▸ **Exercise inputs**:
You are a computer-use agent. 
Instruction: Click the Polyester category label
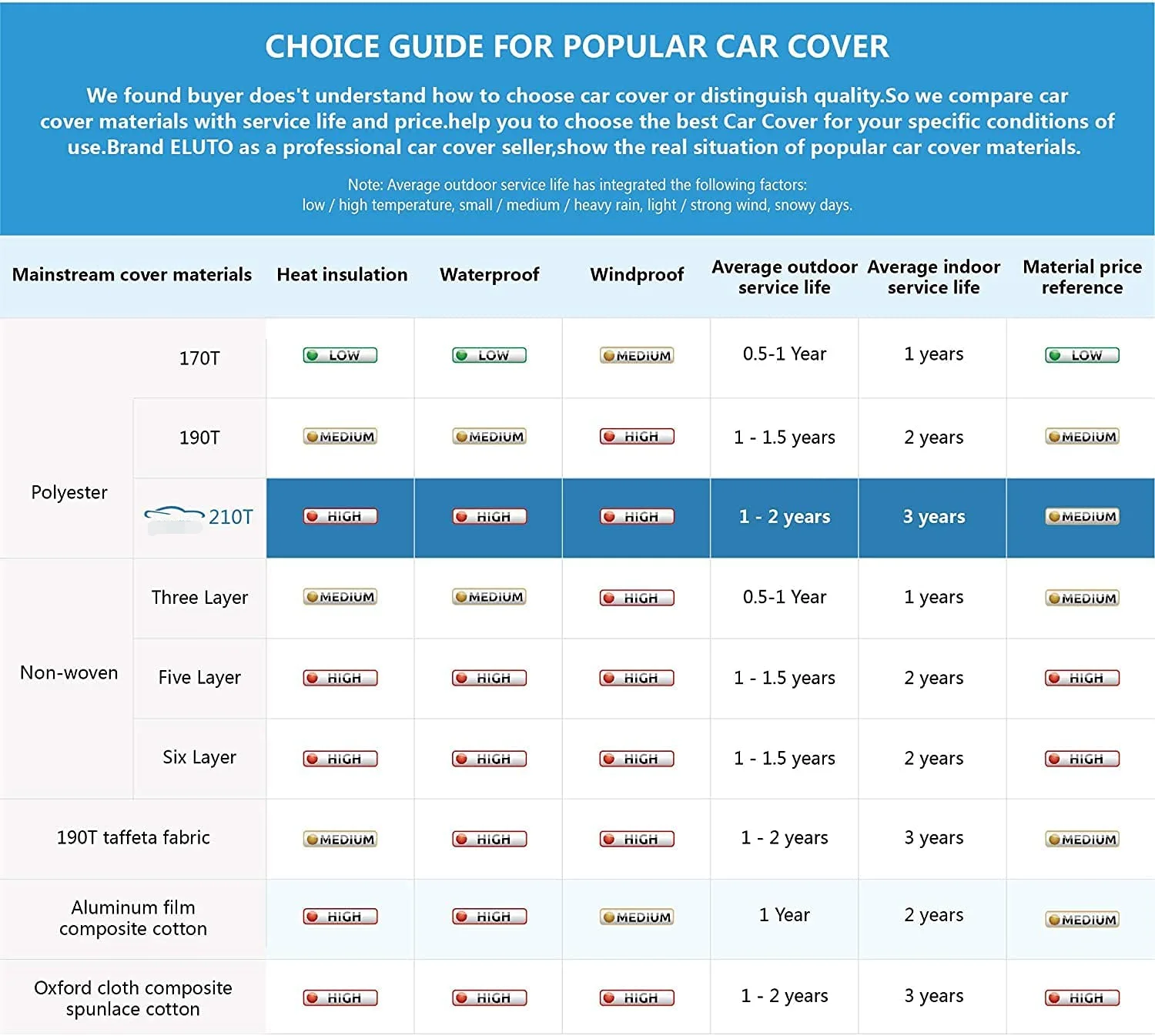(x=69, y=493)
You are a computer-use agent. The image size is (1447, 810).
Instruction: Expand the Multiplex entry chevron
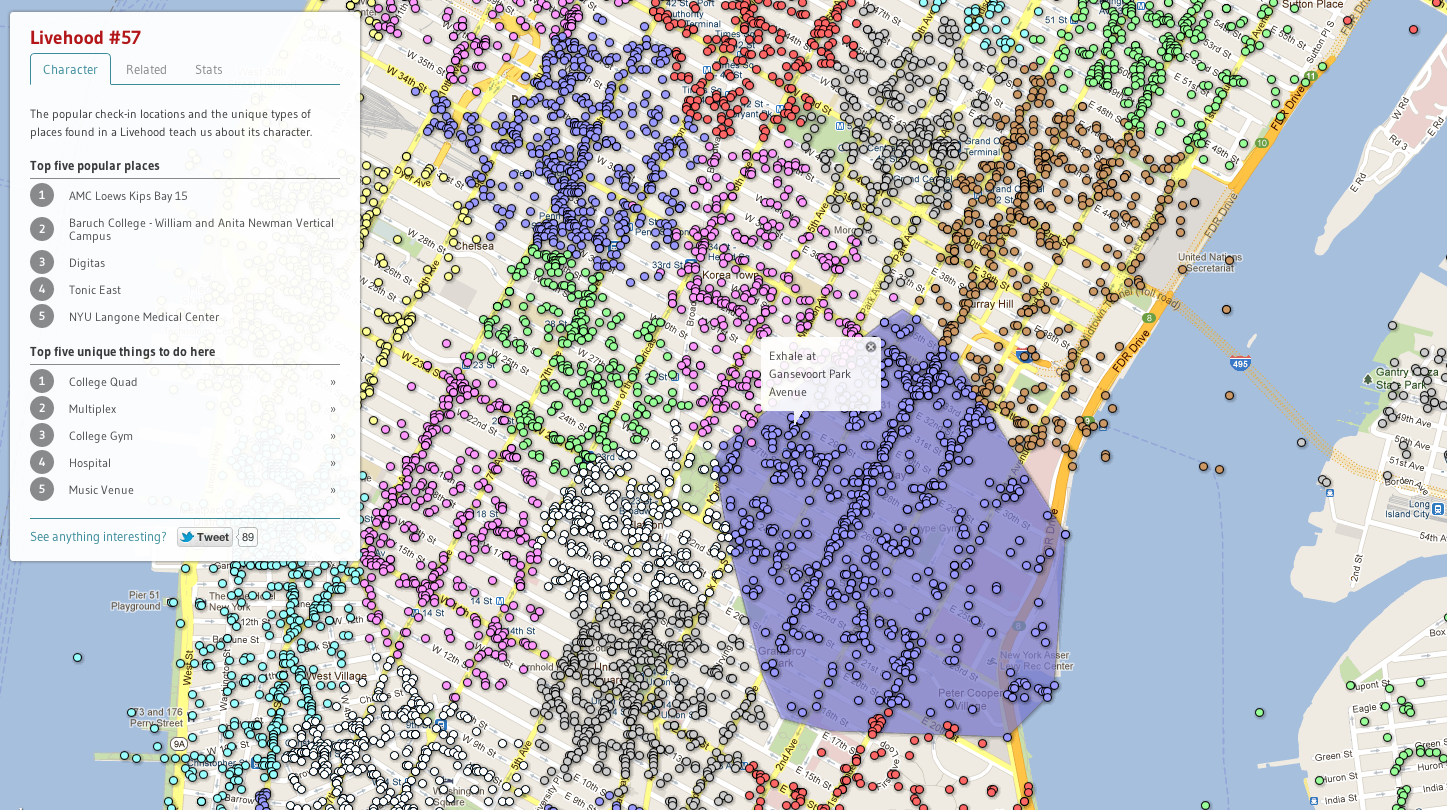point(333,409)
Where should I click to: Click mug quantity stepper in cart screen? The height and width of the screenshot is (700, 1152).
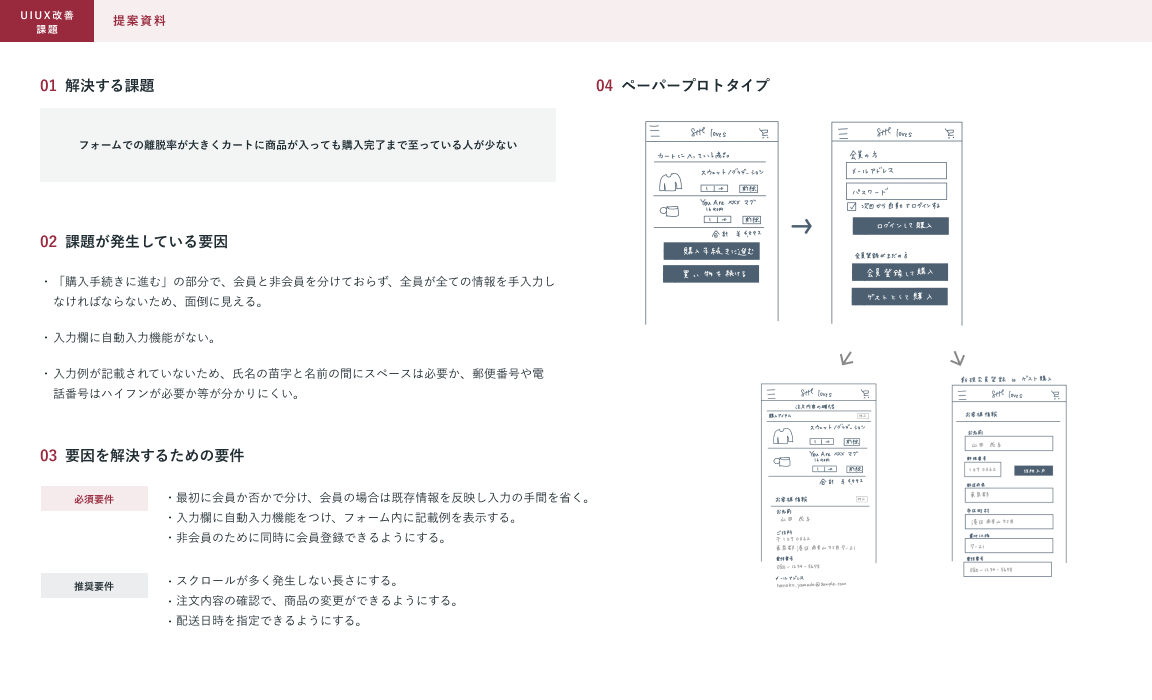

▸ **Stated exercise**: Copy out every line of the records in full, shifting each coordinate in the answers up by 134. Leave the pictures out.

▸ **Answer**:
You are a computer-use agent. 
Instruction: Click the Polyester category label
(x=203, y=627)
You are a computer-use agent. The image size is (1447, 810).
Instruction: Expand the Multiplex entry chevron
point(467,543)
Where should I click to: Click mug quantity stepper in cart screen? The height and width of the screenshot is (700, 1152).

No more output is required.